Voilà pour la légende dorée. Mais il y a également la légende noire, ou tout simplement la réalité, aussi banale que le mal selon Hannah Arendt, l’homme pris dans les remous de son temps, cédant à ce qui étaient les urgences de l’heure, consentant à l’impardonnable : le commando Georges, la torture, et – détail sinistre – associant son nom à la pratique infâme ayant consisté à précipiter dans la Méditerranée, du haut d’hélicoptères, des hommes vivants préalablement lestés de ciment : Paul Teitgen, grand résistant, torturé par la gestapo, et secrétaire général démissionnaire de la préfecture d’Alger, révélera ce que furent, rejetées par la mer, les « crevettes de Bigeard ».

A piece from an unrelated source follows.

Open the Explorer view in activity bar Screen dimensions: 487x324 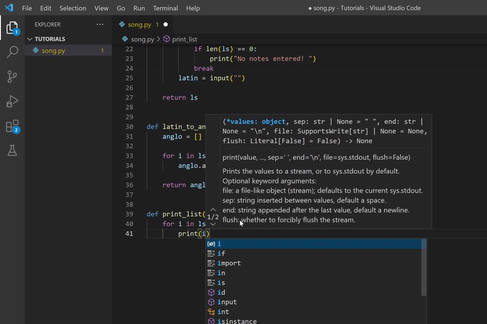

Il ne s’agit pas ici, il ne s’agit plus, de faire le procès d’un homme, qui probablement, entre l’ambition de carrière et l’idéal patriotique, servit selon ce qu’il put et selon ce qu’il crut. Mais, l’histoire ayant passé, la République doit-elle aujourd’hui admettre, dans une cérémonie où elle se veut tout entière présente, ce qui est le contraire exact de ses valeurs. La France entre 1954 et 1962 se débattait dans les soubresauts de la décolonisation. Elle vivait encore de références qui avaient été celles du XIXème siècle et qui permettaient de considérer qu’il y avait (comme l’avait écrit Kipling, héraut pour sa part de l’empire victorien) le white man’s burden, le « fardeau de l’homme blanc », la prise en charge par l’humanité civilisée et accomplie d’une humanité inférieure, missing link oscillant entre l’animal et l’homme. Pourtant, quoi qu’il en ait été des prétentions humanitaires des colonisateurs de la 3ème République (dont un Jules Ferry – le « Tonkinois » – fut l’incarnation illustre) cet humanisme-là était empreint d’un racisme de principe, profond, présent encore dans les combats de la guerre d’Algérie. Cette époque, faite d’illusions, de fautes entrelacées sans doute à d’émouvantes nostalgies, n’est plus. Pourquoi vouloir la ressusciter en honorant un homme qui reste pour le coup, dans sa légende même, un homme du passé, et seulement un homme du passé ? La cérémonie décidée le 17 novembre dernier est en cela choquante, en ce qu’elle insulte la mémoire de victimes assassinées dans des conditions atroces, à moins qu’elle ne soit politique, au sens le plus médiocre de ce terme : flatter les mauvaises nostalgies de l’extrême droite. Mais alors, si cela était, que les apprentis sorciers prennent garde : à remuer ce type de sentiments ils risquent d’être battus par ceux dont la pathologie est de les incarner.